My name is Dr. Christopher Mecoli, and I’m a practicing rheumatologist in Baltimore, Maryland and a Physician Ambassador during this year’s Rheumatic Disease Awareness Month. I would like to give you a quick update on the care situation for the nearly one million Marylanders who are living with a rheumatic disease.
Every day, I see the debilitating effects of rheumatic disease on the health and well-being of my patients. Despite recent advancements in treatment, living with a chronic illness is never easy and basic tasks like eating, buttoning a shirt, or brushing your hair can become painful and challenging.

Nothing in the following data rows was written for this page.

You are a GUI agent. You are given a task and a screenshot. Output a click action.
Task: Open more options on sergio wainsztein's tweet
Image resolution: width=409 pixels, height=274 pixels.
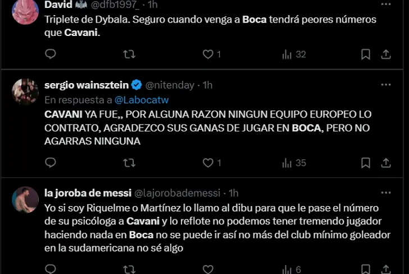coord(386,85)
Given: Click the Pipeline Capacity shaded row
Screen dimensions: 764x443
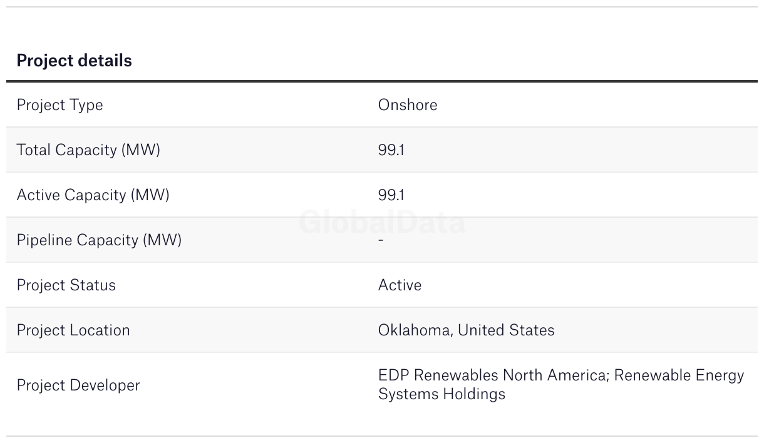Looking at the screenshot, I should tap(382, 240).
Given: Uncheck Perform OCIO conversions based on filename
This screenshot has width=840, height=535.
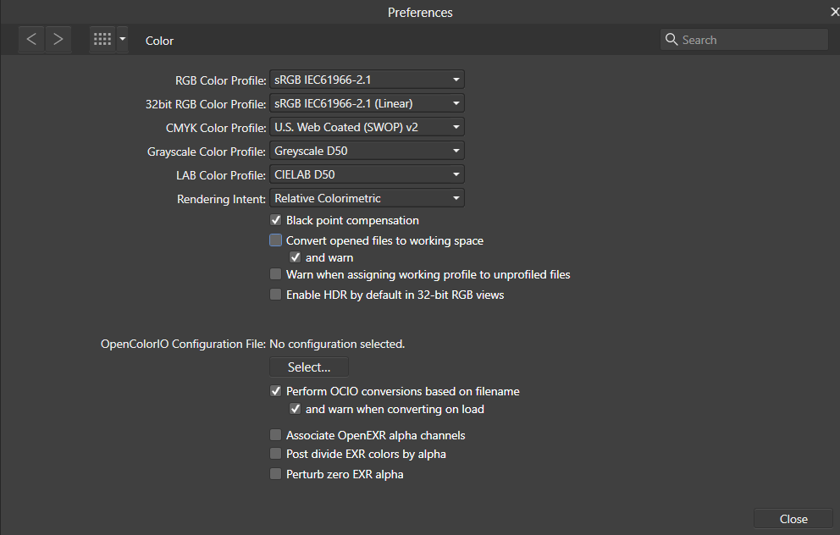Looking at the screenshot, I should tap(275, 391).

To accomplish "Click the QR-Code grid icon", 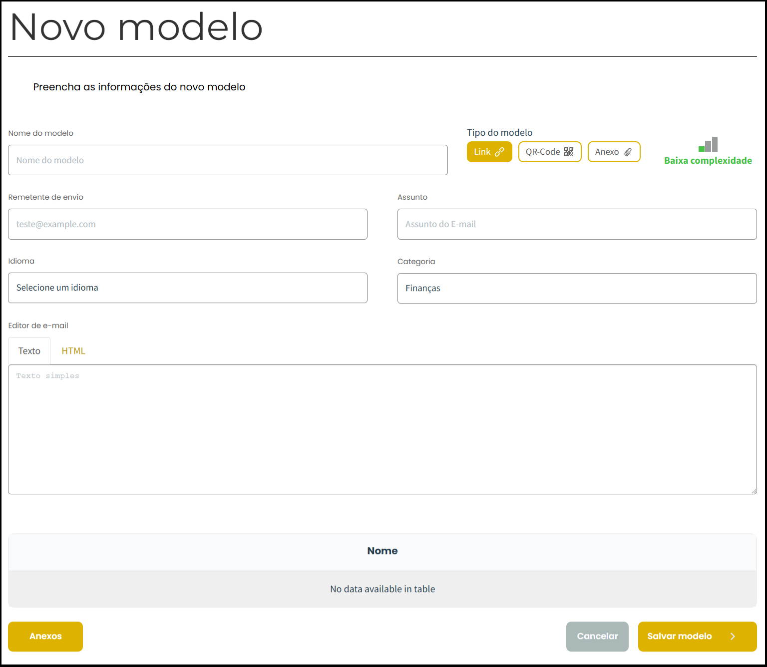I will (569, 151).

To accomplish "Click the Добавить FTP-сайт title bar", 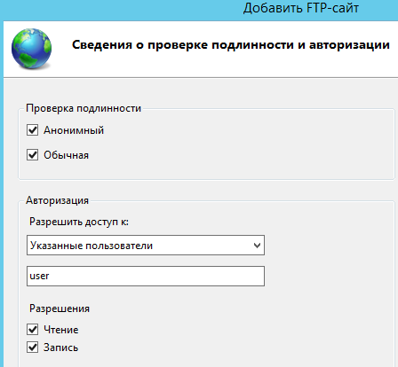I will coord(301,8).
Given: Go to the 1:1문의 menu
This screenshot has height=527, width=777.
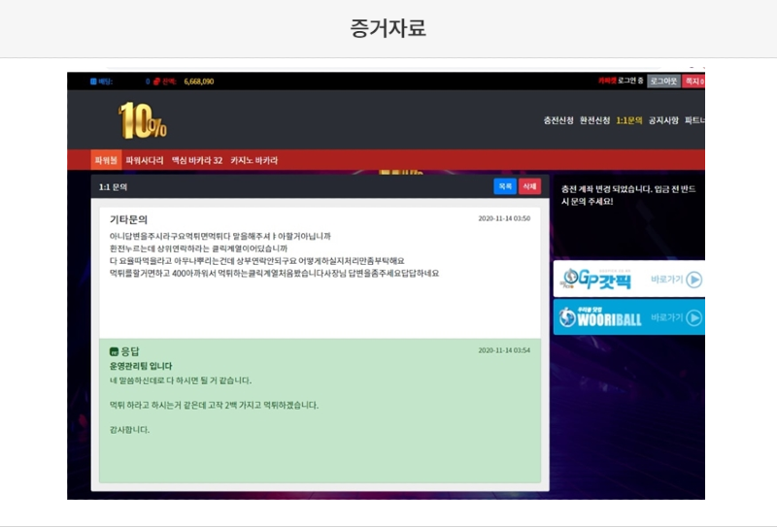Looking at the screenshot, I should coord(629,120).
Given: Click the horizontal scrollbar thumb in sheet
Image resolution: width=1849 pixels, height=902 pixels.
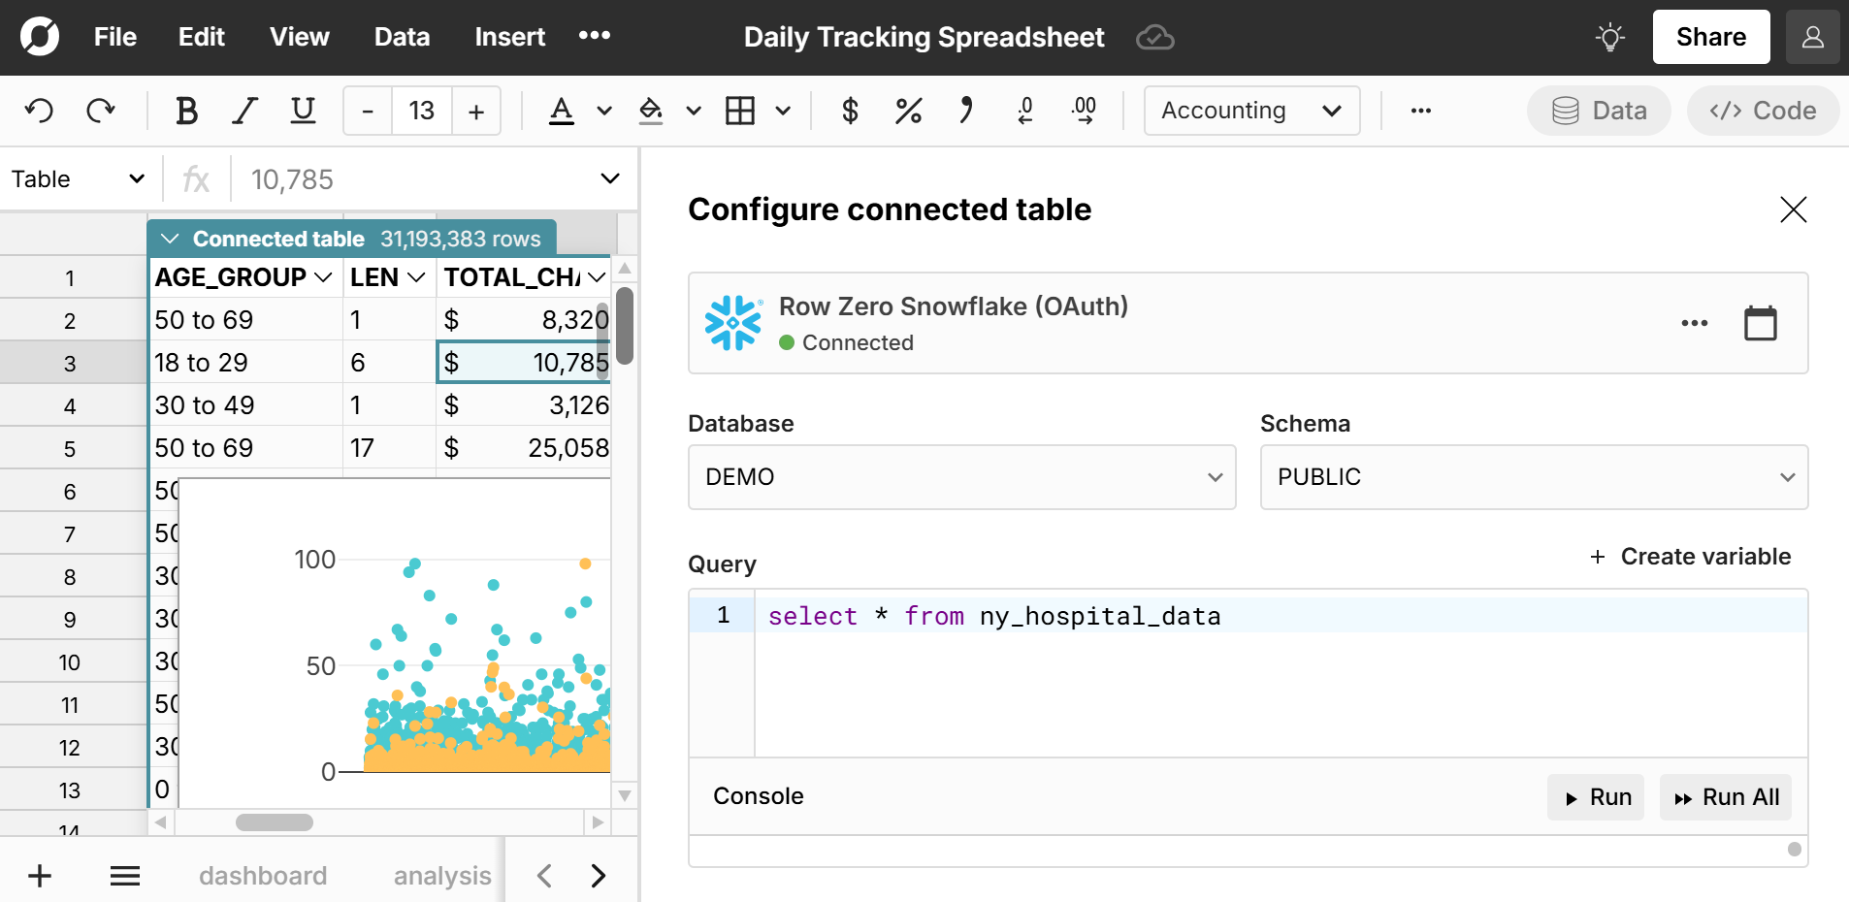Looking at the screenshot, I should [275, 822].
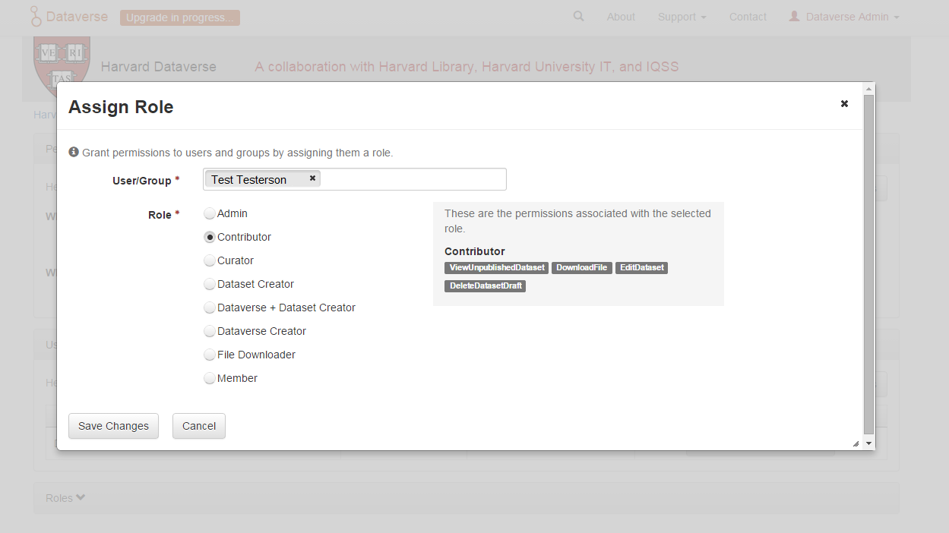Click the Save Changes button

click(112, 426)
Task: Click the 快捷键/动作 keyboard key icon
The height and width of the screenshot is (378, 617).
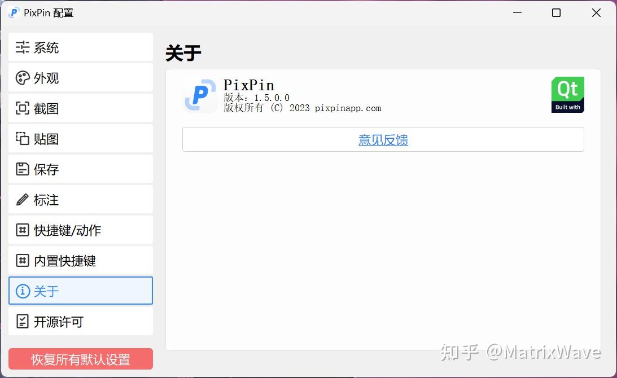Action: point(23,230)
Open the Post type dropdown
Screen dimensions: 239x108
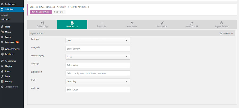(x=97, y=41)
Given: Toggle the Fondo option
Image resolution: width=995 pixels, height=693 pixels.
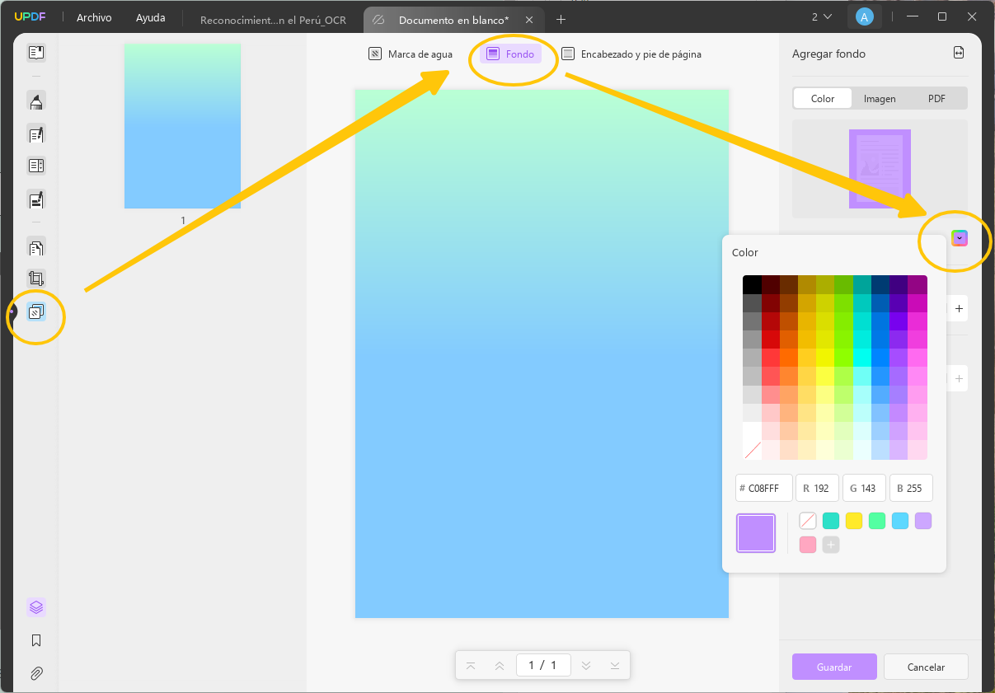Looking at the screenshot, I should (x=511, y=54).
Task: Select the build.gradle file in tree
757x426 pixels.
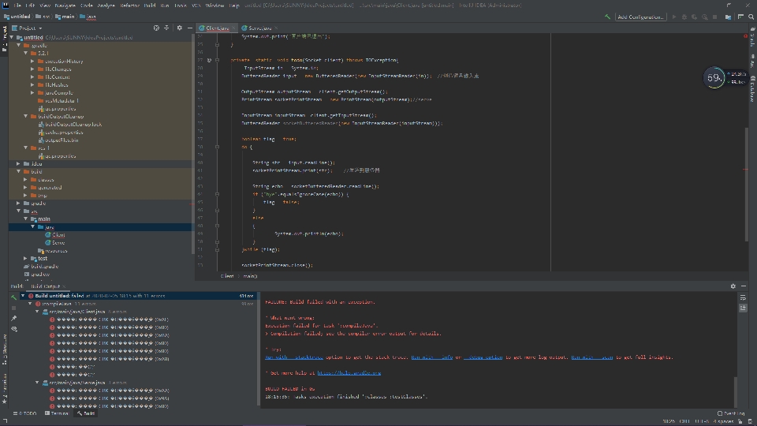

For rheumatologists in Maryland and other states across the country, one of the primary difficulties we face is the sheer scale of the epidemic. According to some arthritis studies, as many as 90 million Americans are living with a life-altering rheumatic disease. Given the size and scope of this silent epidemic, the American College of Rheumatology (ACR) recently set out to understand how Americans with rheumatic diseases are faring nationwide.
In September, the ACR released the Rheumatic Disease Report Card, which grades each state’s progress in providing access to rheumatology care, ensuring treatments are affordable, and encouraging healthy lifestyle habits that ease the burden of living with a rheumatic disease. On a national level, the results were humbling. The majority of states received a “C” grade in the report.
But despite the rather bleak outlook nationally, there was some good news for Maryland. With a high concentration of rheumatologists and strong policies aimed at increasing patient access and keeping treatments affordable, Maryland is ranked one of the best places in the country to live with a rheumatic disease. In fact, Maryland was the only state in the country to receive an overall grade of “A” in the report.
While nearly a quarter of Marylanders have arthritis, the state also has one of the lowest uninsured rates in the country at 6.1 percent. This is due in no small part to state lawmakers’ decision to expand Medicaid access, which has increased total enrollment in Medicaid by 52 percent since the expansion was implemented. State lawmakers have also taken important steps to curb the secretive pricing practices of Pharmacy Benefit Managers – the middlemen hired by insurers to manage drug benefit programs – that drive up treatment costs for patients.
All of these factors have contributed to Maryland’s overall success in treating rheumatic disease. As this epidemic becomes more widely recognized and properly diagnosed, hopefully, more states will look to Maryland as an example of what works well in terms of ensuring Americans are able to enjoy a high quality of life despite their disease.